_PAGE EXCERPT_
= = = = =

Shrinking budgets + skyrocketing subscription fees = UC boycott of NPG.

Economic recovery has not yet made its presence felt at public universities in California. (Indeed, at least in the California State University system, all things budgetary are going to be significantly worse in the next academic year, not better.)
This means it's not a great time for purveyors of electronic journals to present academic libraries in public university systems with big increases in subscription prices. Yet Nature Publishing Group has, apparently, done just that by some 400%. And, as noted by Christina Pikas and Dorothea Salo and Jennifer Howard in The Chronicle of Higher Education, the University of California system has decided that what NPG is offering is not worth the asking price.
Which means a system-wide boycott of NPG journals is being organized, as outlined in this letter (PDF) from the executive director of the California Digital Library, the chair of the University Committee on Library and Scholarly Communication, and the convener of the University Librarians Council.

= = = = =

_RECORDED INFORMATION_
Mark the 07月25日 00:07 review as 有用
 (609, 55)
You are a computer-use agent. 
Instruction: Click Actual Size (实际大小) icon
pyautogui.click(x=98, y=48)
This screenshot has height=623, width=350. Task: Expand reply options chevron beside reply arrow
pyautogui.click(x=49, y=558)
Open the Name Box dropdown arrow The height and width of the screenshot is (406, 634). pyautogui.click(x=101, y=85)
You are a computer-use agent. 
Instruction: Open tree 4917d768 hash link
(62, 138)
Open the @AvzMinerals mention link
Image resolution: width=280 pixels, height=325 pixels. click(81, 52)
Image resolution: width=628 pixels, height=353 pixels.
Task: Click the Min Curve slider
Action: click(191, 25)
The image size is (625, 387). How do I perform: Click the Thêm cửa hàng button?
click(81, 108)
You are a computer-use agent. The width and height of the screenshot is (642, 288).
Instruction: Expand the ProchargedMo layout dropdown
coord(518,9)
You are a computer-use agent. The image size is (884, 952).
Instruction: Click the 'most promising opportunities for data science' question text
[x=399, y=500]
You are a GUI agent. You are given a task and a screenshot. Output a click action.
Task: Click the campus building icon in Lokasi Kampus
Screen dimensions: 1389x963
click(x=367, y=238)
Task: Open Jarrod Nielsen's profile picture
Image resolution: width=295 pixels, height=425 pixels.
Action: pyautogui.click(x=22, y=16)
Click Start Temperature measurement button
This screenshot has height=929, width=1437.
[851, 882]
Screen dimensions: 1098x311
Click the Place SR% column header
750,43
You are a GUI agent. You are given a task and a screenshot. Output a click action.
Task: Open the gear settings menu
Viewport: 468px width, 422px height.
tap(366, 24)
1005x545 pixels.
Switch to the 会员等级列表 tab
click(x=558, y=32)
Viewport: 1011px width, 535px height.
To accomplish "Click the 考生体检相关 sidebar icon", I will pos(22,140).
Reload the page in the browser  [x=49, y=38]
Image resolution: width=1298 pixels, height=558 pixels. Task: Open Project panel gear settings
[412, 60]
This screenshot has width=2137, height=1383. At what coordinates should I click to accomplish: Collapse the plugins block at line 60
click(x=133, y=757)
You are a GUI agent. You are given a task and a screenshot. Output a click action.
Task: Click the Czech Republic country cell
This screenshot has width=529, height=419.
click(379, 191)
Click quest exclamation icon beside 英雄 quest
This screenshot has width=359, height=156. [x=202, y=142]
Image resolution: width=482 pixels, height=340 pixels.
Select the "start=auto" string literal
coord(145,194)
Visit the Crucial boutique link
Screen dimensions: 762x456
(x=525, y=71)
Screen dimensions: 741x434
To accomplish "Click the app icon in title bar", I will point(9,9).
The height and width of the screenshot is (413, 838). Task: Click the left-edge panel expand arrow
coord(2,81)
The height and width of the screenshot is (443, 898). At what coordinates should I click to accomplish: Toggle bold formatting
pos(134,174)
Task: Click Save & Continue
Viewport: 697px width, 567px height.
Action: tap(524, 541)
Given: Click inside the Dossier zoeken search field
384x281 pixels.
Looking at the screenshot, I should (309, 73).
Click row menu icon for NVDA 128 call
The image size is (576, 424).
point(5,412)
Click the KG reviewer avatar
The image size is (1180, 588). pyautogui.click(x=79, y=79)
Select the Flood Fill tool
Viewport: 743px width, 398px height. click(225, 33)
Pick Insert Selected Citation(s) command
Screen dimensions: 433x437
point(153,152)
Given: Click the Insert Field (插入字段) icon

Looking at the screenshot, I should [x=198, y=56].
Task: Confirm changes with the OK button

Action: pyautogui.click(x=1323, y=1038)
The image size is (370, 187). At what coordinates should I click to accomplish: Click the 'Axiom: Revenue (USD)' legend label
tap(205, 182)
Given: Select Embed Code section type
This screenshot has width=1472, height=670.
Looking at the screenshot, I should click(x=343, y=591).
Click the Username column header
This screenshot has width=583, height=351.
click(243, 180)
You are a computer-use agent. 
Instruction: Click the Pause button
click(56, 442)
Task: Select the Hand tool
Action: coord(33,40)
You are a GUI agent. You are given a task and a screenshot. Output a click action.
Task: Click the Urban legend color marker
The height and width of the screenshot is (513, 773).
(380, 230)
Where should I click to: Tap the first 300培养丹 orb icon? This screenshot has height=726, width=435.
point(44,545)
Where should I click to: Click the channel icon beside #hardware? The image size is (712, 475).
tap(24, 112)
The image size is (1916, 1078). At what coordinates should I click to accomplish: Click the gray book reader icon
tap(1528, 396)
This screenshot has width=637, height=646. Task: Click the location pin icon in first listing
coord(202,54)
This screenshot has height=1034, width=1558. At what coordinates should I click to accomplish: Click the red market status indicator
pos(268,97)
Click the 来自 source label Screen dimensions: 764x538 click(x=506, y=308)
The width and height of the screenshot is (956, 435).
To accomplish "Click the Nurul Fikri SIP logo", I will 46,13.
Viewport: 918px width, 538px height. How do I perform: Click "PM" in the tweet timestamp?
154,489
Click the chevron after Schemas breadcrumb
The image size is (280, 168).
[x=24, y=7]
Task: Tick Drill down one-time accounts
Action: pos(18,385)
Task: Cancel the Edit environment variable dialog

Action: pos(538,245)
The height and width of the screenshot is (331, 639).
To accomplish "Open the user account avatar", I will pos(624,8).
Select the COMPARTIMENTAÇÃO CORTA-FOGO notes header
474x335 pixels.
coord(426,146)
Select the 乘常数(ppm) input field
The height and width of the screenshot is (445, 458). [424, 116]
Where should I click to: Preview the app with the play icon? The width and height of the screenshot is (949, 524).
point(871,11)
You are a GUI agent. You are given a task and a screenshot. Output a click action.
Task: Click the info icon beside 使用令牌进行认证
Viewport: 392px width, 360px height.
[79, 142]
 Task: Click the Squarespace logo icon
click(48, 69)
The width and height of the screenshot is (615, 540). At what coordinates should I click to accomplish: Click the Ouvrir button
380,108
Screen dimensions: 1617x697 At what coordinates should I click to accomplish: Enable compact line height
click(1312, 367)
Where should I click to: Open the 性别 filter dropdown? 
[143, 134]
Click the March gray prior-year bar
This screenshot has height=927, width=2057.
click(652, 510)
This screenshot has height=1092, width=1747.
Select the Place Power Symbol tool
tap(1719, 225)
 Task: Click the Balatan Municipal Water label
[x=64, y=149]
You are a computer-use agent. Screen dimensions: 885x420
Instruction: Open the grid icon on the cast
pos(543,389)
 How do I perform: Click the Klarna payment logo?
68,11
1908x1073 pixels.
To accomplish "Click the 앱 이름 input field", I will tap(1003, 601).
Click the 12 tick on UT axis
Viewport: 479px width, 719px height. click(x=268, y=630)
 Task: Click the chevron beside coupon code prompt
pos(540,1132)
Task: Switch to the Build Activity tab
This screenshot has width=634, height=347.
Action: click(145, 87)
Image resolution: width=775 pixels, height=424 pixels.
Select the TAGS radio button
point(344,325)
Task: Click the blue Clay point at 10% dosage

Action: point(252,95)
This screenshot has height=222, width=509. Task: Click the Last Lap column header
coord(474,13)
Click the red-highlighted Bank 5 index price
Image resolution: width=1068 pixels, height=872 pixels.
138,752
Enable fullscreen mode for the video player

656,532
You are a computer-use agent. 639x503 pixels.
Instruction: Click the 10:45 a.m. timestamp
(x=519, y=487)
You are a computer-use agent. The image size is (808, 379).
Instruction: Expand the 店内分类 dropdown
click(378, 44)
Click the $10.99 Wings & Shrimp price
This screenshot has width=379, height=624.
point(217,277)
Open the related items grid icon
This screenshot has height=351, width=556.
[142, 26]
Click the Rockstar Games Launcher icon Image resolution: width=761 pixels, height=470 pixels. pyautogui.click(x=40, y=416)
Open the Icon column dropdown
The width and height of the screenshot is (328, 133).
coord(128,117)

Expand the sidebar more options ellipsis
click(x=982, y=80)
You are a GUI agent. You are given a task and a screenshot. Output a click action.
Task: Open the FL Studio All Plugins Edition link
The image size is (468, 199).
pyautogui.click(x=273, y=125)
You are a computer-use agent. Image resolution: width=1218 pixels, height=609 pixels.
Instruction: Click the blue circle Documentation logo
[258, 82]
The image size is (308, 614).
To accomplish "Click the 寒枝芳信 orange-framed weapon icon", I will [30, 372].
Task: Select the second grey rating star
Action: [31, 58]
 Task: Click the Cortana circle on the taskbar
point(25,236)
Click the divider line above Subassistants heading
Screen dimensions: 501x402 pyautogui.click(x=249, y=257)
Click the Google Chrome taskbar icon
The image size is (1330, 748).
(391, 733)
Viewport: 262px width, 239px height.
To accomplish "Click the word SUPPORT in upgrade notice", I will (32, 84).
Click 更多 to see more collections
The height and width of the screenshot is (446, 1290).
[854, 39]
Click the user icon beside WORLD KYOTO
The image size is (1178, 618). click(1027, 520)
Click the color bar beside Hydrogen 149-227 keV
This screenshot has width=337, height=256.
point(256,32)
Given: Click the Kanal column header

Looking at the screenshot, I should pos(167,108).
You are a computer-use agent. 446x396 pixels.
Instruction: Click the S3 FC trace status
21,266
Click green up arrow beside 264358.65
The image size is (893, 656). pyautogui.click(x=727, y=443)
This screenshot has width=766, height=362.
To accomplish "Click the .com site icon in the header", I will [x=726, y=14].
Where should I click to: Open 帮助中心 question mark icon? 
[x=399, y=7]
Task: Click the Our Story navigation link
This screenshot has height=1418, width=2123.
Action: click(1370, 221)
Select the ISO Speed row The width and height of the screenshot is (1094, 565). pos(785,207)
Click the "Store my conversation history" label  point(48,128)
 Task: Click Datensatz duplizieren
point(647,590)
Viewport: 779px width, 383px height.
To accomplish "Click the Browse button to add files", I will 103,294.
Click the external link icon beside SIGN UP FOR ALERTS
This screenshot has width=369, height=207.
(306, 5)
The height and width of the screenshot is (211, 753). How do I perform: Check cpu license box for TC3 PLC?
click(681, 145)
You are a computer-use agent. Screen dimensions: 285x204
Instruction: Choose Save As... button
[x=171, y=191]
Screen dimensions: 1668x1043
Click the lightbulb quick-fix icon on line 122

= = = = =

_BRIEF 1_
Summarize the post on the UC boycott of Nature Publishing Group in two sentences.
_BRIEF 2_
Set down the part of the UC boycott post between "Which means a" and "University Librarians Council.", inclusive.
_BRIEF 3_
Carry the post on the UC boycott of Nature Publishing Group forward from its final sentence.

_WRITTEN RESPONSE 1_
Although economic recovery has not reached California's public universities, Nature Publishing Group has apparently raised electronic journal subscription prices by some 400%. The University of California system has decided the offer is not worth the price and is organizing a system-wide boycott of NPG journals, as outlined in a letter from the executive director of the California Digital Library, the chair of the University Committee on Library and Scholarly Communication, and the convener of the University Librarians Council.

_WRITTEN RESPONSE 2_
Which means a system-wide boycott of NPG journals is being organized, as outlined in this letter (PDF) from the executive director of the California Digital Library, the chair of the University Committee on Library and Scholarly Communication, and the convener of the University Librarians Council.

_WRITTEN RESPONSE 3_
Interestingly, the boycott goes further than just encouraging UC libraries to drop their costly subscriptions to NPG journals. From the letter:

[U]nless NPG is willing to maintain our current licensing agreement, UC Faculty would ask the UC Libraries to suspend their online subscriptions entirely, and all UC Faculty would be strongly encouraged to:

  • Decline to peer review manuscripts for journals from the Nature Publishing Group.
  • Resign from Nature Publishing Group editorial and advisory boards.
  • Cease to submit papers to the Nature Publishing Group.
  • Refrain from advertising any open or new UC positions in Nature Publishing Group journals.
  • Talk widely about Nature Publishing Group pricing tactics and business strategies with colleagues outside UC, and encourage sympathy actions such as those listed above.

One of the benefits of a big university system is supposed to be increased bargaining power. If UC faculty take the boycott seriously, NPG is going to feel it.
One bullet point that I think ought to be included above -- something that I hope UC faculty and administrators will consider seriously -- is that hiring, retention, tenure, and promotion decisions within the UC system should not unfairly penalize those who have opted to publish their scholarly work elsewhere, including in peer-reviewed journals that may not currently have the impact factor (or whatever other metric that evaluators lean on so as not to have to evaluate the quality of scholarly output themselves) that the NPG journals do. Otherwise, there's a serious career incentive for faculty to knuckle under to NPG rather than honoring the boycott.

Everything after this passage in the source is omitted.